I guess I’m constantly conducting one big subconscious sociological survey out of personal interest. I’m not so much interested in figuring out what to perpetuate or what to fight as I’m interested in just seeing how the issue of interracial dating plays out in regards to different groups, among those within as well as those outside a group.
I was responding to my gut reaction to the article. When Lisa writes: “He doesn’t look past my skin but right at it, and says that it’s lovely!” If I were to write, as an Asian American woman, “He doesn’t look past my eyes but right at them, and says that they’re lovely!” I feel like I would receive a different reaction from people than Lisa did.
Obviously, both Asian and Black women are exotified. But Asian women are analogous to Black men in that they are given so-called positive stereotypes of being sexually favorable (with the two ends of the spectrum being small and submissive with a prepubescent body or large, hung, and aggressive). So I’m essentially trying to connect my experience with that of other WoC/PoC in order to see the bigger picture of how race functions in our society, especially around this issue. When we relate these different experiences to each other, I feel like it allows us to see how women/people are pitted against each other (e.g., Black women versus white women, white women versus Asian women, etc.).
Posted 13 Aug 2008 at 3:03 pm ¶
Abu Sinan wrote:
@PaulPortland,
I find it odd that you think that white people are the only people treated as individuals in this country.
Reading this blog and the stereotypes that go out sometimes about whites should show that isnt the case.
The fact is that some people will always view “the other” as a stereotype, and it doesnt matter what race that person is.
It is sad to say but it is much easier to lump everyone into groups, even whites, than deal with the true diversity that is really out there.
Treating people as nothing more than a stereotyped image is common place for everyone no matter their racial affiliation.

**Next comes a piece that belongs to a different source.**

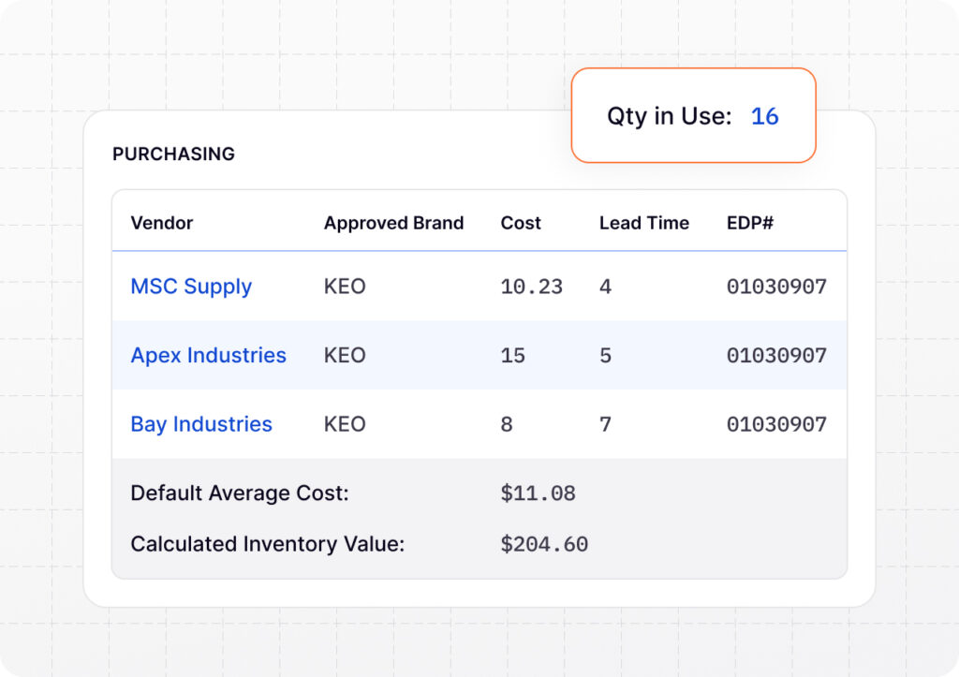Viewport: 959px width, 677px height.
Task: Open the MSC Supply vendor link
Action: (191, 287)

Why do you think there is always so much talk about “white women” on these threads about interracial relationships? It is exactly because they are NOT individualised, but seen through a prism where all white women are either “submissive” or that they are looking for a stereotyped AA male.
It is how we view the other that counts here, not really about who that “other” is.

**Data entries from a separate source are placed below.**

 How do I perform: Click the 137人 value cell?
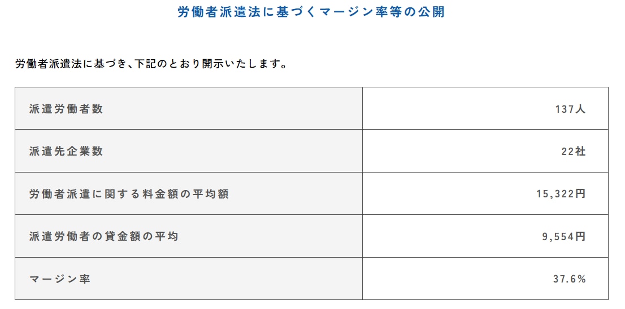(x=570, y=109)
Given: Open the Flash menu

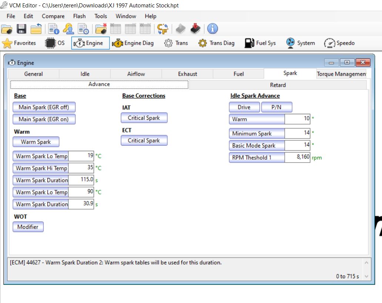Looking at the screenshot, I should [79, 16].
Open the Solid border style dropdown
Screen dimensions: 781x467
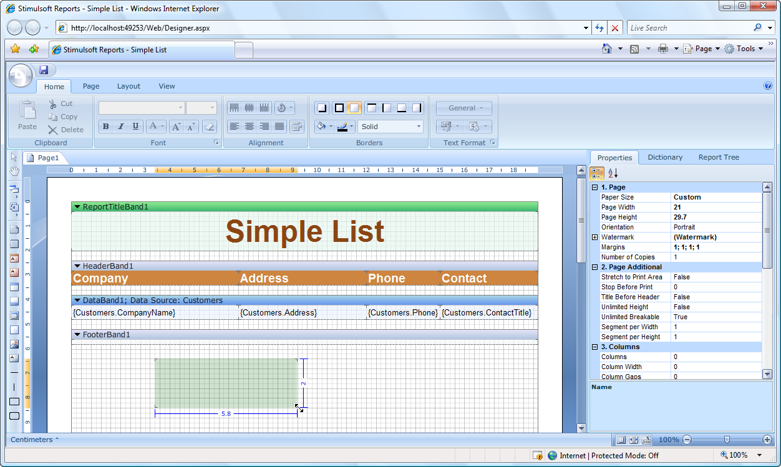391,127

The level at which all groups here in the USA treat the “other” is still far away from where it should be, whites included.
Posted 13 Aug 2008 at 3:06 pm ¶
Lynn Gazis-Sax wrote:
@bertie: I think who puts more pressure on women about appearance is a huge YMMV thing, and probably depends on how you’re situated. In my case (white woman), all the guys I can think of who put pressure on me that I didn’t want about my appearance were white, and it was either, a) making so much of my thinness that I worried how they’d react if I ever gained weight, or, b) wanting me to dress more sexy. And no man of any race much cared about the fact that I don’t wear make up or fuss with my hair. But I don’t read much into that – there were so many more white men approaching me than men of other races that it only stands to reason that most of the men whose approaches bothered me would also be white. And it only stands to reason that men who really like thinness will be going for the woman who’s actually really skinny (as I was when young).

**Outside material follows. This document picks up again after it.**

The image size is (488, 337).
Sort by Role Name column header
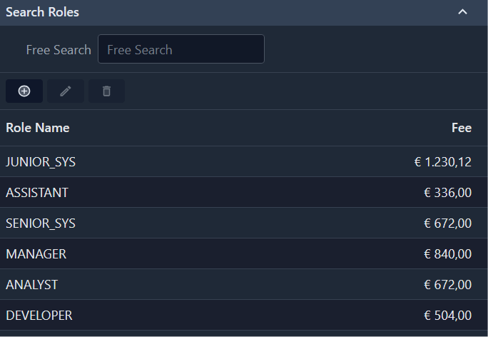tap(38, 128)

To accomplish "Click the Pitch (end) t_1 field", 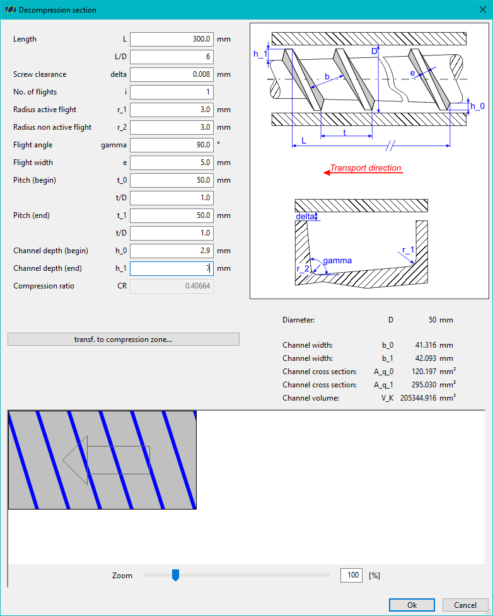I will pyautogui.click(x=172, y=215).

Posted 13 Aug 2008 at 3:15 pm ¶
Ayo wrote:
@C-Marsh:
I think being a transracial adoptee is its own culture, different from the adoptive parents’ culture and different from the culture of origin.
@ the others:
Thanks, I read Harlow’s Monkey regularly but when it comes down to it, every person’s romantic life ends up differently.
Posted 13 Aug 2008 at 3:24 pm ¶
bertie wrote:
@Lisa–great post if I didn’t state that earlier. I definitely get that your dating history is a lot more complex than what can be explained in a 3 paragraph blog entry and I say kudos for being brave enough share with us a brief sketch of your dating past.
@ Lisa and Crystal: I sincerely hope neither of you feel I was challenging your connection to any community b/c you’re biracial or your choice of mates–that was not my intent and if my post came off that way, I apologize. (honestly I don’t how you would quantify racial connectivity anyway…is there a formula?)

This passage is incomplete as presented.